Spain currently has the EU rotating presidency and the idea is to approve the regulation before the end of its term on December 31, although it is likely that the deadline will not be met. At the moment, the draft is pending debate in the European Parliament’s Civil Liberties Committee, which will vote on the text on October 26. “Negotiations between the groups are going well. What we are debating now are the detection orders,” explained the European People’s Party MEP Javier Zarzalejos, rapporteur of the proposed regulation. This means when and how internet service providers that have failed to stop the spread of child pornography through other means will be forced to scan communications. “It is the instrument of last resort and greatest intensity in terms of the detection capacity of this type of material. The idea that we are going to be subjected to massive and systematic scanning of our communications is absurd and is not going to happen. “It is neither technically possible nor makes any sense.”

The document is also being reviewed in the Council, the EU body that brings together representatives of the governments of its 27 members, which is expected to debate it on October 19. There is no consensus here either. A dozen countries (Germany, Austria, Estonia, Finland, France, the Netherlands, Poland, Portugal, Czech Republic and Sweden) oppose the text presented by the Spanish poresidency. Among the main defenders of the proposal are Hungary, Finland and Spain.

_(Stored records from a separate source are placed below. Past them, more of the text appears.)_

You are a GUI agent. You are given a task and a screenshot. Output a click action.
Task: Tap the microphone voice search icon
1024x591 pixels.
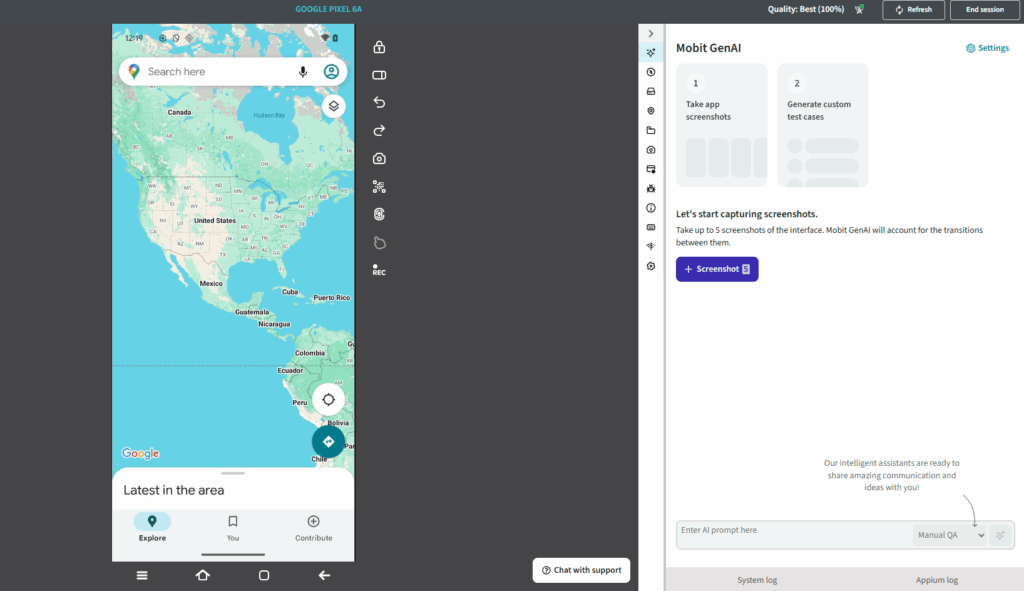pos(303,72)
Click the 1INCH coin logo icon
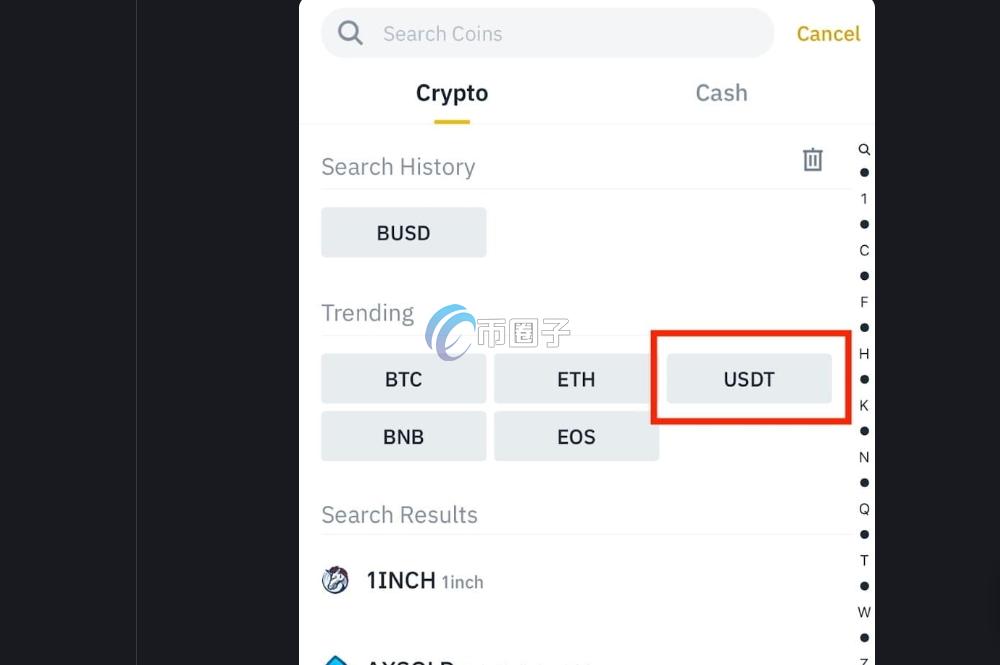The width and height of the screenshot is (1000, 665). [x=335, y=580]
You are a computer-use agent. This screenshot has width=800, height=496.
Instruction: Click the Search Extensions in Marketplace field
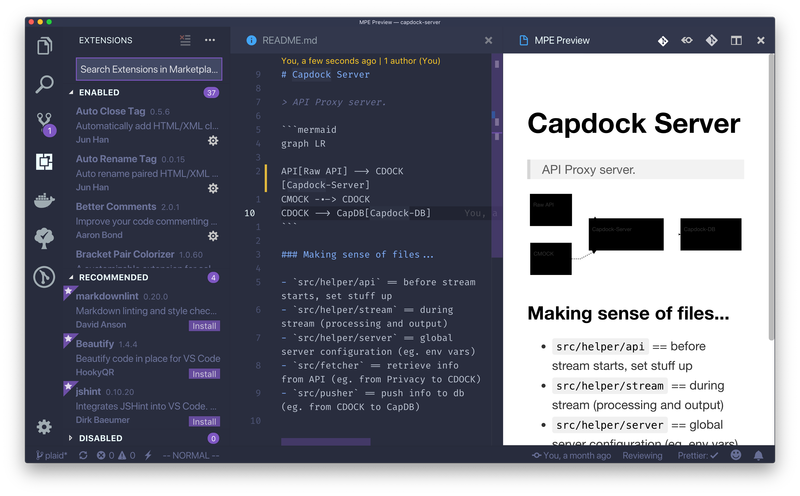(149, 69)
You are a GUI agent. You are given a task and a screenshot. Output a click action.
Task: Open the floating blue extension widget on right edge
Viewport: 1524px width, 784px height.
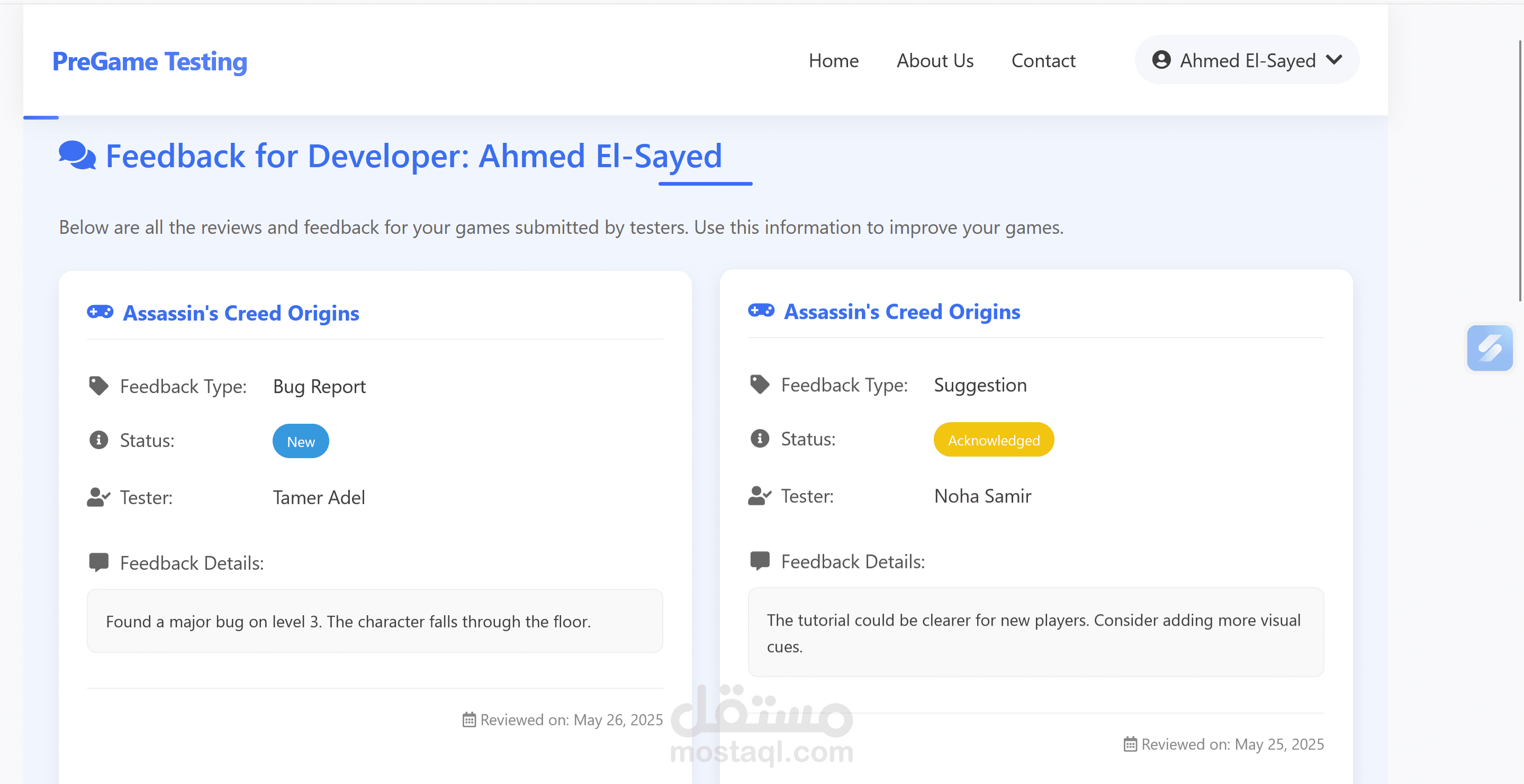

As published by Wired in May, citing official sources from the government of Spain, Madrid’s position is that “it would be desirable to legislatively prevent service providers from implementing end-to-end encryption.” Spain’s Interior Minister has denied that allegation in a conversation with this newspaper.

When the European Parliament and the Council establish their position, it will be time for the so-called trilogues, a negotiation between these two institutions and the Commission that will finish shaping the final document.

Digital solutions for a physical problem?

Another criticism that the regulation faces is that it is trying to solve with technical means something that is not limited to the digital field. “Child abuse is not a technological problem, there is no such thing as online abuse. These crimes are committed in the physical world, they cannot be fixed with technology,” says Troncoso.

The regulation promoted by the Home Affairs Commissioner does not contemplate measures such as the reinforcement of mechanisms so that minors can report attacks or social assistance to monitor their family environment and friends.

“It is extremely serious that in the proposed regulation there is not a single line of prevention or strategies to socially address sexual abuse. The law uses abuse against children to attack the structure and architecture of the internet,” says Simona Levy, from the Xnet collective, which has been very belligerent with Chat Control.

So what happens if the regulation enters into force as it is currently worded? “It would be very bad news. The dichotomy between security and privacy is false. In general, the more privacy, the more security, and not the opposite. Anyone who has lived in a dangerous country has an intuitive knowledge of how privacy is used to protect individuals,” reflects the philosopher Carissa Véliz. “When we give up privacy we are losing security and eroding democracy. In a police state in which there was total surveillance it would be impossible to commit a crime, but at what cost?”